Well actually there’s actually a little more to it than that.
It’s not as simple as keeping to a weekly schedule like mowing and just watering whenever suits you and not according to the lawns needs could, and most likely will, result in some serious problems.
Understanding things like the best time to water your lawn, how much water your lawn needs and the best practices for watering are super important if you want to keep your lawn properly hydrated.
The Best Time to Water the Lawn
Now unlike with mowing where you can happily mow at the same day and time every week without any trouble, with watering you can’t really stick to a schedule. This is because of the different factors that affect how quickly a lawn will dry up, like the soil type, grass type, sun exposure and wind, to name a few.
These factors could mean that one lawn in a neighbourhood needs watered once per week while another just round the corner needs done twice per week. So instead of you telling the lawn when it needs watered, you really need to wait for it to tell you.
To understand this, there are two methods you can use:
- Change in lawn colour. If your lawn begins to go a little duller in colour in some areas then this is an indicator that it’s lacking moisture and needs watered.
- The springiness test. If when you walk over the lawn, the grass doesn’t “spring” back up straight away and you’re left with some foot prints then this is a sign that it’s dehydrated.
Both work perfectly well, just pick the one you prefer using, or even both if you want to be completely sure and thorough.

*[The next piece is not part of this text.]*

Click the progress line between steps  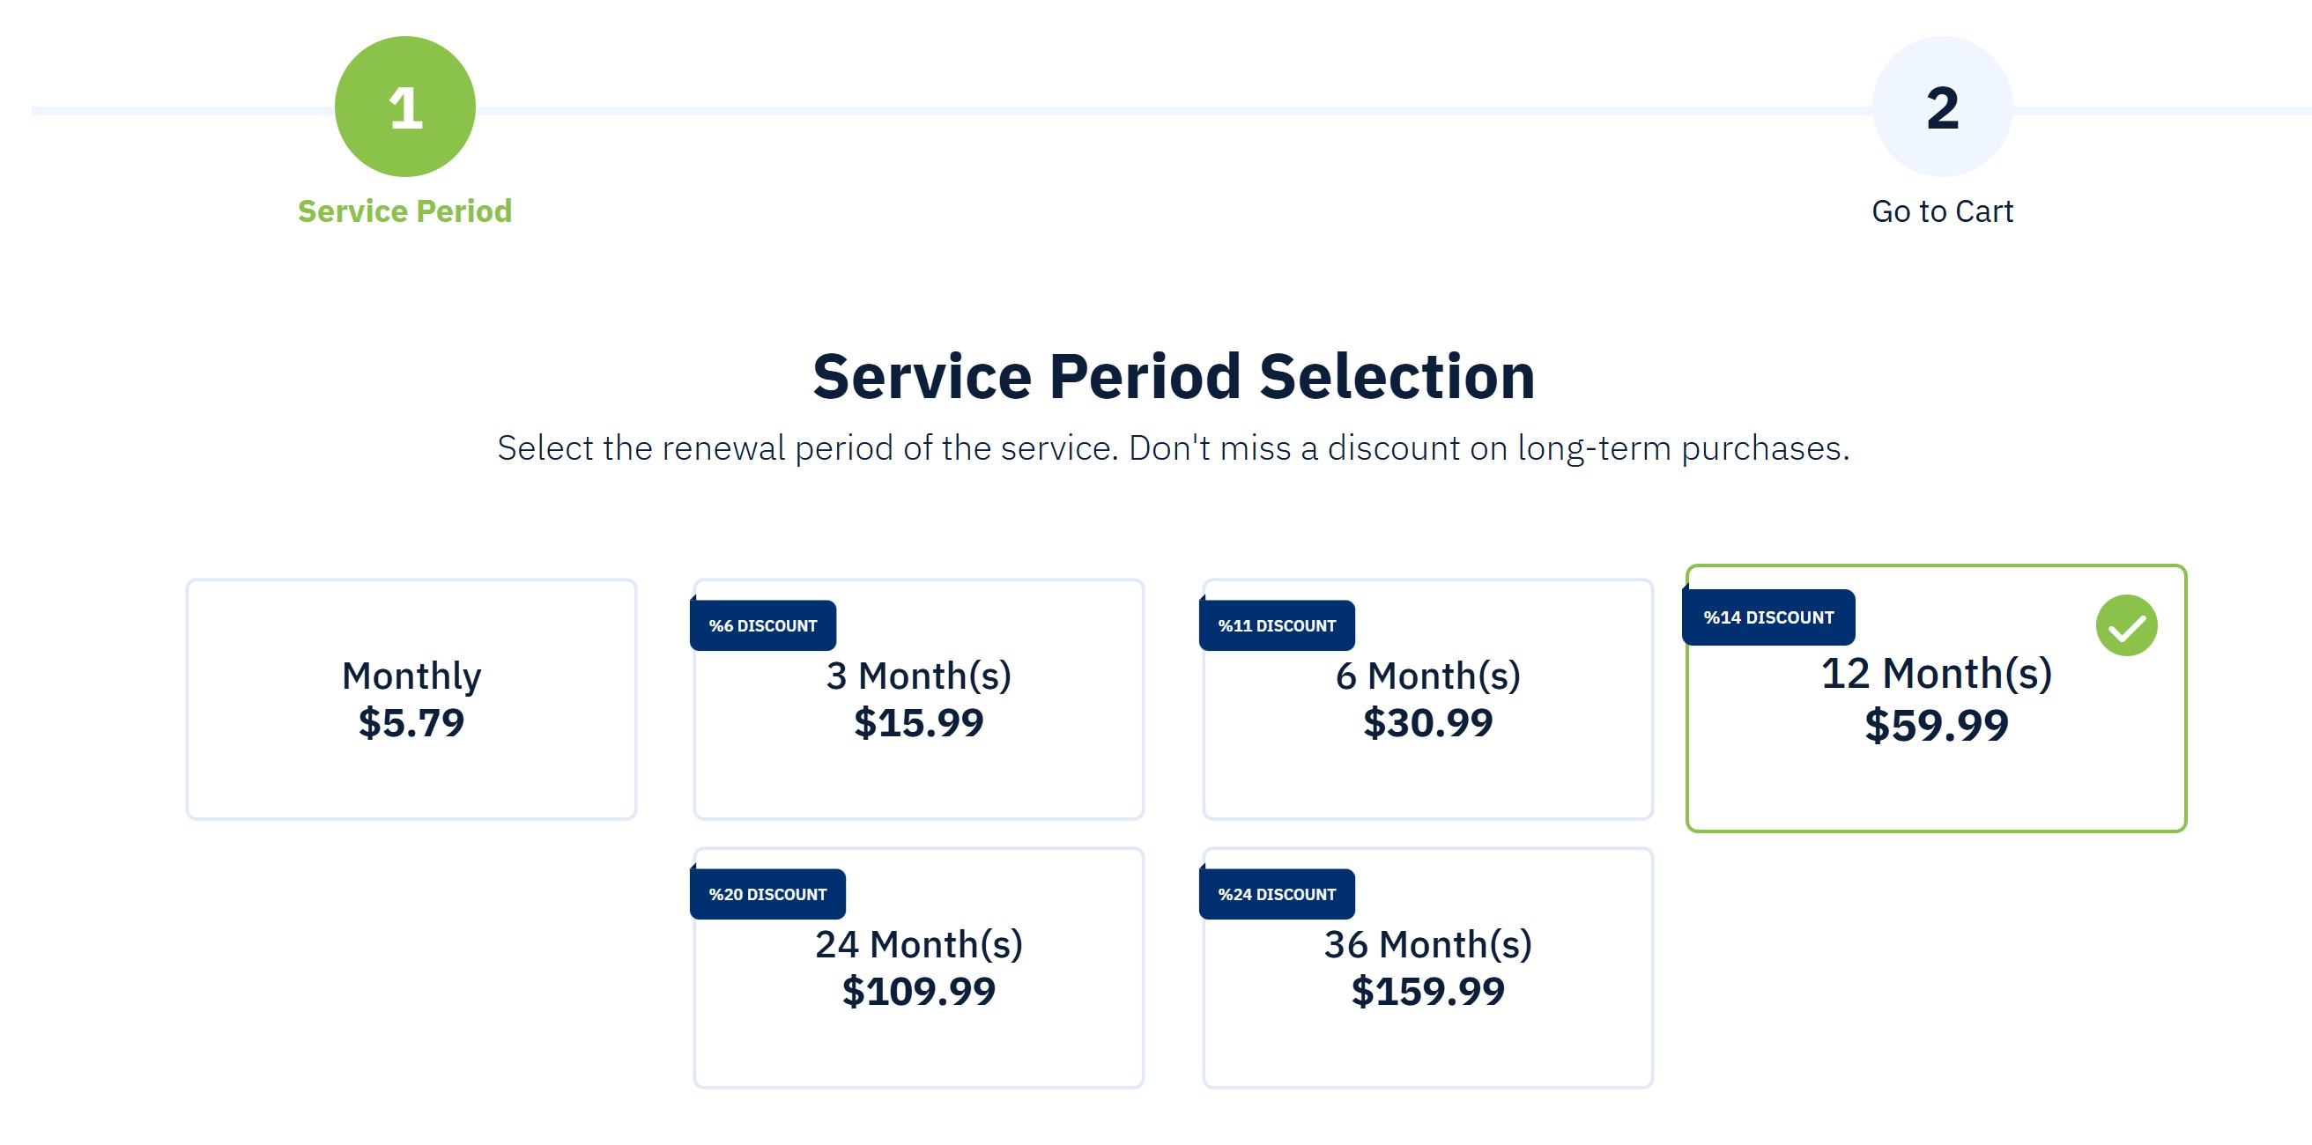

In most cases you’ll need to water every two or three days each week, and no more than twice, but this really depends on your soil type. For those with clay based soils you’ll be fine with watering just once every week and those with sand based soils are better watering every three days.
Again this really depends on the weather and the factors I discussed above. So if you’re having particularly dry conditions then you might have to do it a little sooner and if you’re having particularly wet conditions then maybe a little later. Just make sure you examine the lawn before watering and you’ll be good to go.
The Time of Day
Even though the exact days when you’ll need to water are open to change, the time at which you actually water on these days should be the same. Always water in the morning before the sun rises, this gives the lawn time to absorb all the water before drying out.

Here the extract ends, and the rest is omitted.